- _Exercise goal_
Return the records word for word, from the start through the line that contains "[x=1222, y=791]", inclusive.
* * * * * * * * *
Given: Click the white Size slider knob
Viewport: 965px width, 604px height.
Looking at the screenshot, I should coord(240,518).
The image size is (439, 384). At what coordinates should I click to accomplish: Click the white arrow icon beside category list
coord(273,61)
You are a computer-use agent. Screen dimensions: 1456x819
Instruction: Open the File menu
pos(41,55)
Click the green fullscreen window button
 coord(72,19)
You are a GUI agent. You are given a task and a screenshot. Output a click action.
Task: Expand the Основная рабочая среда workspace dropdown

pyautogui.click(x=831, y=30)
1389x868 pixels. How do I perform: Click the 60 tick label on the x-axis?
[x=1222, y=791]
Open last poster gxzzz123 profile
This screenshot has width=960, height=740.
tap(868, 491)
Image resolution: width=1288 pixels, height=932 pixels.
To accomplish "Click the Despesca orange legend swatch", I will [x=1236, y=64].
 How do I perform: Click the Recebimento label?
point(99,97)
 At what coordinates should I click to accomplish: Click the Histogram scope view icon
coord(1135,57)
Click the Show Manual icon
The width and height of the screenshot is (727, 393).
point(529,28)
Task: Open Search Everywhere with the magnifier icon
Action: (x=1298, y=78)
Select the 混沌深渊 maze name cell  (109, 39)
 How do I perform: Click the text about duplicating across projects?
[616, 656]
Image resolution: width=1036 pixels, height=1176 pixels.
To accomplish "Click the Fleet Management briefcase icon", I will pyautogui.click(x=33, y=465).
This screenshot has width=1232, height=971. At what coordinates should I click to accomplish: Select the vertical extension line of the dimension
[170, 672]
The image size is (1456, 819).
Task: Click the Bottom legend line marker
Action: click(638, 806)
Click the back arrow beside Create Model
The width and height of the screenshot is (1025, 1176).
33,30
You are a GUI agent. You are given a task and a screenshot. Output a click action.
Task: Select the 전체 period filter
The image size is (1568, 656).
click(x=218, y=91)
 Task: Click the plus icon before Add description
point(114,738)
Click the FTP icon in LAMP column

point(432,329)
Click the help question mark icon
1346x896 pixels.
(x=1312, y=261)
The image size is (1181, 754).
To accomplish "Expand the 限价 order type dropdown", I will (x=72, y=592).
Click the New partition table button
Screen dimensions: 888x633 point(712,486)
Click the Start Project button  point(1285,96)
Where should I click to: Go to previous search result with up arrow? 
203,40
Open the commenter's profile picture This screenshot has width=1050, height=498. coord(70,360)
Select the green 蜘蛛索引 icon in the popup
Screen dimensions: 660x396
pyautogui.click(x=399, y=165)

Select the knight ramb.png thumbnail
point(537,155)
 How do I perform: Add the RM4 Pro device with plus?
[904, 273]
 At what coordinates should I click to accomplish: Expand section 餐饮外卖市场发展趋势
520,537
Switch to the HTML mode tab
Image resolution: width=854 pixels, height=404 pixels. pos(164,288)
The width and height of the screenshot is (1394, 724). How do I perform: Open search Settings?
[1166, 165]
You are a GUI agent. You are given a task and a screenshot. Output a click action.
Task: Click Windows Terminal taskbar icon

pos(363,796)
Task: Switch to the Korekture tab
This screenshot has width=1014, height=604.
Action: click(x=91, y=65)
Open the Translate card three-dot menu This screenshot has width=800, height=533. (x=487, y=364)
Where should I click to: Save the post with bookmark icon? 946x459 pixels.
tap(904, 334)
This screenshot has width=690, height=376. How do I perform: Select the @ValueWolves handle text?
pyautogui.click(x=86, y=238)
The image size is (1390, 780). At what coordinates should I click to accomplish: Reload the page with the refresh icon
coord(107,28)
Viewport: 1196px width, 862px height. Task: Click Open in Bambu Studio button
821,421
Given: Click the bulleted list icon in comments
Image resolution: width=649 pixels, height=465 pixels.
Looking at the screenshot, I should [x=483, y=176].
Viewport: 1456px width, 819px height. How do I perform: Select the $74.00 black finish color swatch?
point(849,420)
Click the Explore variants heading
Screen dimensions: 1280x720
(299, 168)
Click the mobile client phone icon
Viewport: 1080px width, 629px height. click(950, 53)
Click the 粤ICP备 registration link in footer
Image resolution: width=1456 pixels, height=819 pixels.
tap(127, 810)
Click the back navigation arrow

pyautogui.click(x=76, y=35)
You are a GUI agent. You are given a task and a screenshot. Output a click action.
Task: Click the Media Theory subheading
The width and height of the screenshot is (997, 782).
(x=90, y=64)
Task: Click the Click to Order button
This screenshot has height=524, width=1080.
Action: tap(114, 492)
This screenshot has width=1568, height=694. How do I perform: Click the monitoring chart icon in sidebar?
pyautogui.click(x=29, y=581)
* * * * * * * * *
- _Exercise answer_
Given: Click the white Size slider knob
Viewport: 965px width, 604px height.
Looking at the screenshot, I should coord(240,518).
The image size is (439, 384). At what coordinates should I click to accomplish: Click the white arrow icon beside category list
coord(273,61)
You are a computer-use agent. Screen dimensions: 1456x819
Instruction: Open the File menu
pos(41,55)
Click the green fullscreen window button
 coord(72,19)
You are a GUI agent. You are given a task and a screenshot. Output a click action.
Task: Expand the Основная рабочая среда workspace dropdown

pyautogui.click(x=831, y=30)
1389x868 pixels. How do I perform: Click the 60 tick label on the x-axis?
[x=1222, y=791]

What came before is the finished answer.